- [What you will do]: The entries follow. Print each one exactly.
#### Dataset records ####
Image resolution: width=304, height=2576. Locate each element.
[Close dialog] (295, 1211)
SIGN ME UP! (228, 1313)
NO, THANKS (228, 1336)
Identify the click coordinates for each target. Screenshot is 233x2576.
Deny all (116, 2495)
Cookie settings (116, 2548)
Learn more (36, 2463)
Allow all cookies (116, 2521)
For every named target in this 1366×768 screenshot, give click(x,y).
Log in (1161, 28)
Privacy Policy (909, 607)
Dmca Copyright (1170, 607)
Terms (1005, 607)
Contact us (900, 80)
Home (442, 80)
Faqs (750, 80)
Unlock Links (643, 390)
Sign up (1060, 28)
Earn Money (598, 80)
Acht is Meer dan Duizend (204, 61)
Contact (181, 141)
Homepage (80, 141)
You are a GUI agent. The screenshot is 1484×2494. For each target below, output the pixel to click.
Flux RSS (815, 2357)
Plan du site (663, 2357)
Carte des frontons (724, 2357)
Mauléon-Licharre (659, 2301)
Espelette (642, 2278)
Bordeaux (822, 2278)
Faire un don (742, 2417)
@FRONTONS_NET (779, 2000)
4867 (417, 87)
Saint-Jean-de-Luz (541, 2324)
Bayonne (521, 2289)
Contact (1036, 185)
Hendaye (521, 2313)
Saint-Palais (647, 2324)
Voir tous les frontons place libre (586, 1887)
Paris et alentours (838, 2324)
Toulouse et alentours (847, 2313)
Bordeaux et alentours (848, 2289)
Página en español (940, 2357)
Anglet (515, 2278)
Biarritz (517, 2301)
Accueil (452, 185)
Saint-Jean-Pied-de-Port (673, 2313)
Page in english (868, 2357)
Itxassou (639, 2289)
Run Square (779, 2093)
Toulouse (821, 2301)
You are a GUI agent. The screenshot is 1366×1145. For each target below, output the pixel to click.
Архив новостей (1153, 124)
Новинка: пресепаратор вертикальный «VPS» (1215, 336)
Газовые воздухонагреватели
####
- [Output]:
Image resolution: width=304, height=2576. Locate each element.
[Close dialog] (295, 1211)
SIGN ME UP! (228, 1313)
NO, THANKS (228, 1336)
Identify the click coordinates for each target. Screenshot is 233x2576.
Deny all (116, 2495)
Cookie settings (116, 2548)
Learn more (36, 2463)
Allow all cookies (116, 2521)
For every named target in this 1366×768 screenshot, give click(x,y).
Log in (1161, 28)
Privacy Policy (909, 607)
Dmca Copyright (1170, 607)
Terms (1005, 607)
Contact us (900, 80)
Home (442, 80)
Faqs (750, 80)
Unlock Links (643, 390)
Sign up (1060, 28)
Earn Money (598, 80)
Acht is Meer dan Duizend (204, 61)
Contact (181, 141)
Homepage (80, 141)
You are a GUI agent. The screenshot is 1484×2494. For each target below, output the pixel to click.
Flux RSS (815, 2357)
Plan du site (663, 2357)
Carte des frontons (724, 2357)
Mauléon-Licharre (659, 2301)
Espelette (642, 2278)
Bordeaux (822, 2278)
Faire un don (742, 2417)
@FRONTONS_NET (779, 2000)
4867 (417, 87)
Saint-Jean-de-Luz (541, 2324)
Bayonne (521, 2289)
Contact (1036, 185)
Hendaye (521, 2313)
Saint-Palais (647, 2324)
Voir tous les frontons place libre (586, 1887)
Paris et alentours (838, 2324)
Toulouse et alentours (847, 2313)
Bordeaux et alentours (848, 2289)
Página en español (940, 2357)
Anglet (515, 2278)
Biarritz (517, 2301)
Accueil (452, 185)
Saint-Jean-Pied-de-Port (673, 2313)
Page in english (868, 2357)
Itxassou (639, 2289)
Run Square (779, 2093)
Toulouse (821, 2301)
You are a GUI agent. The screenshot is 1366×1145. For each target below, output the pixel to click.
Архив новостей (1153, 124)
Новинка: пресепаратор вертикальный «VPS» (1215, 336)
Газовые воздухонагреватели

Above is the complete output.